Monday, 5 December 2011

Why Defeat In Europe For City Will Hand United The Title

It was just over 18 months ago that a steaming Sir Alex Ferguson risked an international incident by laying into those ‘typical Germans’ at Bayern Munich.

His nose was glowing a bright red as his vented his frustration at being knocked out at Old Trafford by his old adversaries back in April 2010.

It was an anger stirred up in the volatile Scot by what he felt was Bayern Munich's targeting of an injured Wayne Rooney and the successful attempt to get defender Rafael da Silva sent off.

More than a season has passed since then but be certain Ferguson has not forgotten or forgiven.

But for him, this week it's a case of ``my enemy's enemy is my friend'' as the Champions League group stages shape up into an exciting scenario for once.

At this stage there are usually more dead rubbers than you'll find left in Frankie Cocozza's hotel room after a party.

Not this time round, the competition has some high stakes games on the agenda. None more so than Manchester City's clash with those `typical Germans'.

For if Bayern Munich refuse to crumble at Etihad Stadium there will be no way back for the Blues - no matter what the result is in Villarreal.

Roberto Mancini's men will endure a teary eyed exit from the Champions League whilst Ferguson should be punching the air in delight.

I say should be, as United also have to come through a tricky trip to Basel before booking their own place in the knock-out stages.

If they can complete a task that is within their capabilities by grabbing a draw, the Reds will wake up on Thursday morning knowing the Premier League crown is theirs.

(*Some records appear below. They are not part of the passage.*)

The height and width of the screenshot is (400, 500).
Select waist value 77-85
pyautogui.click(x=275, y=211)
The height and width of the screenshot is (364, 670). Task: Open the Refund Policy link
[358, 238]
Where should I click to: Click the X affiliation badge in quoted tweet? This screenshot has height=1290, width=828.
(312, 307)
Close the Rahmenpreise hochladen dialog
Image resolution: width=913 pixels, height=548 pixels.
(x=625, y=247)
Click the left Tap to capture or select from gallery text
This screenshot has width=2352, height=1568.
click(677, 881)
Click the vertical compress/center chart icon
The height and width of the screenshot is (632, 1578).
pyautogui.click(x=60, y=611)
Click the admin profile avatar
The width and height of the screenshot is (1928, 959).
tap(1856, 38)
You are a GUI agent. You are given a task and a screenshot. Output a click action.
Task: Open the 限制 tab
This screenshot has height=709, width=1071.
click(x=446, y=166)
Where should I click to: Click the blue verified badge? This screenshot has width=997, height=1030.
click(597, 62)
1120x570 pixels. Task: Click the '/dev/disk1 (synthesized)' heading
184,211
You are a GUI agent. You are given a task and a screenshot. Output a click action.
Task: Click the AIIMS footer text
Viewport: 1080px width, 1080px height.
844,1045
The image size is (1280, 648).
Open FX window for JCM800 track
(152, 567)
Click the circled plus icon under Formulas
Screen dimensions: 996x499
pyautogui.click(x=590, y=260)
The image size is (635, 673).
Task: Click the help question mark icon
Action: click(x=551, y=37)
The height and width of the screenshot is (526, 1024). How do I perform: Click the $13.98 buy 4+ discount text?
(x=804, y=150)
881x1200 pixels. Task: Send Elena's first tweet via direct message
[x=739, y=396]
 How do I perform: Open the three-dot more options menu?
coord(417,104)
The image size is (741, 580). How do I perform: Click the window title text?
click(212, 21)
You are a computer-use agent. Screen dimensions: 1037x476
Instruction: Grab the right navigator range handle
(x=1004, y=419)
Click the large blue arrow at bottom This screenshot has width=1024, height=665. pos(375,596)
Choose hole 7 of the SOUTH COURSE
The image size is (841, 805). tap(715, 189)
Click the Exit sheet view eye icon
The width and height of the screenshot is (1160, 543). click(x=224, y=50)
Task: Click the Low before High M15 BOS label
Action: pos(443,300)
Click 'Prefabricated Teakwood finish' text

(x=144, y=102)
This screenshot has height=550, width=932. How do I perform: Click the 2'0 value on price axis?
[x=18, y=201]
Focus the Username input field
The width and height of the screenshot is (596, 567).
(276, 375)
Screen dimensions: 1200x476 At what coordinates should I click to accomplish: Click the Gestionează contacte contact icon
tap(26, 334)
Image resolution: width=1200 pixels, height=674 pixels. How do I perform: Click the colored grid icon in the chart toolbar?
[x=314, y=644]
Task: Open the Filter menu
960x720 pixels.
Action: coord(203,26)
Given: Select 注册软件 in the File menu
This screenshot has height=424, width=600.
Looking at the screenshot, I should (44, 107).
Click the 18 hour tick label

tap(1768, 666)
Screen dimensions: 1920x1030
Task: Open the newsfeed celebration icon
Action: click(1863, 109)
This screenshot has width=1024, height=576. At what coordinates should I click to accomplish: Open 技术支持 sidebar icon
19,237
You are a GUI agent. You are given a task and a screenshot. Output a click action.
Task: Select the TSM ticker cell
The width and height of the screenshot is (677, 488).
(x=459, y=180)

That is the how important this week is to the race for the title. Am I being melodramatic? I don't think so.

Ask Tony Pulis what he thinks, or Martin Jol. Canvas the opinion of Harry Redknapp and Alex McLeish. They will put you right.

For if City are dumped into the Europa League competition that those managers are currently fighting in, any dream of the title is gone.

It is impossible to play games on Thursday and Sunday and win enough matches to become champions.

What about City's huge squad, I hear you cry. They've spent a fortune European proofing their side by bringing in expensive stars, you may point out.

And that is true, but it's not just the tired legs I believe will kill off their title dream. There is far more to it than that.

Just last week I sat down with Pulis to talk about the strain the Europa League is putting on his club.

There's the flying, the preparing for the game, the return trip home, the recovery and then the lack of preparation time for the third match of the week.

As Pulis said, ``it's the third match that is the hardest''. Manager's have no time to run through tactics. No time to properly assess which players can endure another 90 minutes, no time to go over defending corners and set-pieces.

A week's work is crammed into two hours on Saturday morning and in an era when the tinniest of details can make a massive difference, that is not long enough.

City, more than most, have the capabilities to cope. To win the majority of their Premier League matches - but not all of them. Chelsea, who are also in trouble, are in the same boat.

The upper hand is United's. An extra day to ease body and minds. An extra day on the training pitch. An extra day to consider tactics.

That gap at the top would soon be eaten up and stretched in the Reds favour.

Now Ferguson must be hoping to see those `typical Germans' doing what Germans do best. Efficiently winning games and, in this case, handing the title to Manchester United.